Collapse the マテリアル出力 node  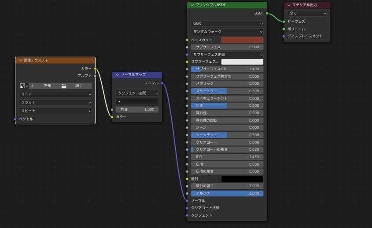pyautogui.click(x=289, y=5)
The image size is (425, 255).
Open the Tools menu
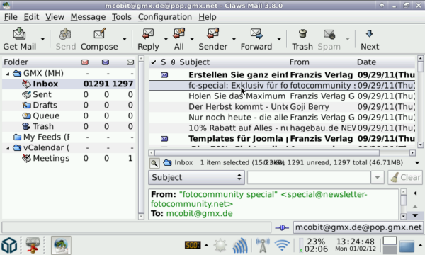[122, 17]
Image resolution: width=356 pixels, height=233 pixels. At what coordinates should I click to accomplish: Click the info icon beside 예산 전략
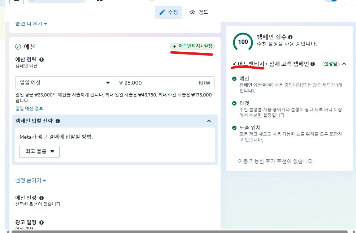click(x=42, y=60)
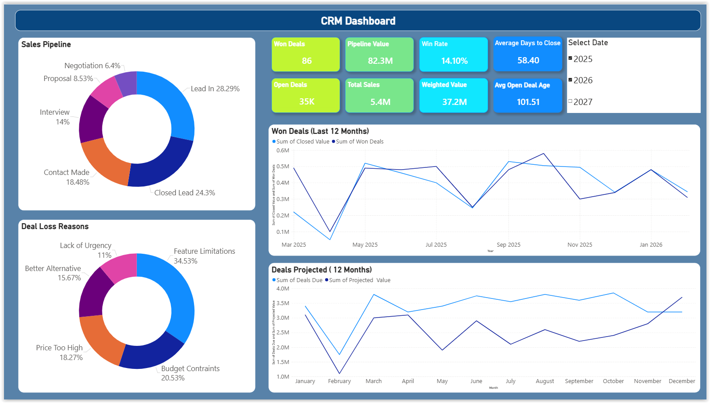Click the CRM Dashboard title banner

358,21
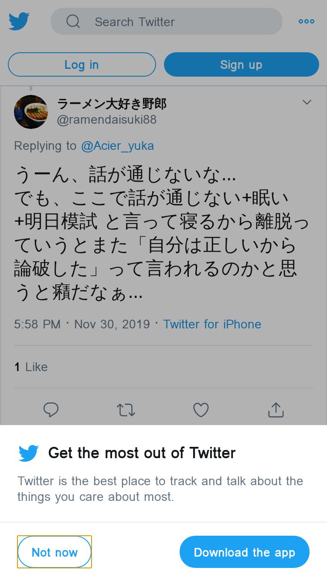Click the Sign up button
327x581 pixels.
pos(242,64)
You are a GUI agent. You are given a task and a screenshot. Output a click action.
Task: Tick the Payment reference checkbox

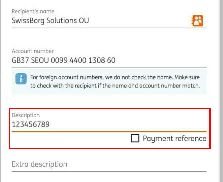[x=135, y=138]
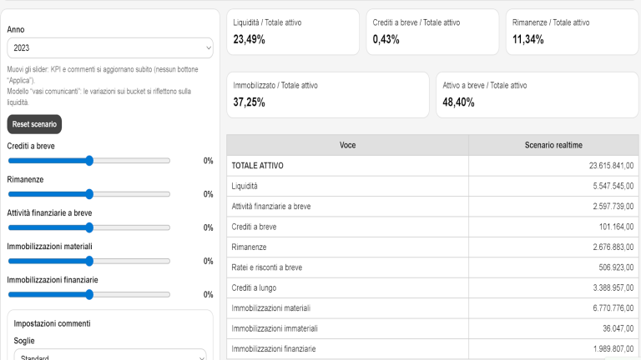The width and height of the screenshot is (641, 360).
Task: Open the Anno 2023 dropdown
Action: coord(109,48)
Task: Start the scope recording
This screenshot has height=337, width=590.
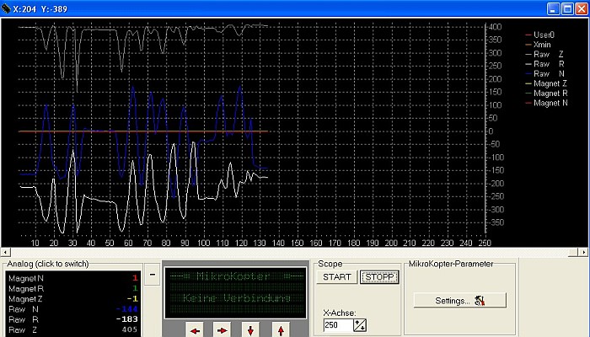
* * *
ABOUT THIS TASK ->
Please reproduce the lines above from the one containing "Task: Tick the Payment reference checkbox" through the final line, exactly and inclusively, leaving out each picture.

SOLUTION TO THE PROBLEM ->
Task: Tick the Payment reference checkbox

[x=135, y=138]
The width and height of the screenshot is (641, 360).
Task: Open the Anno 2023 dropdown
Action: coord(109,48)
Task: Start the scope recording
This screenshot has height=337, width=590.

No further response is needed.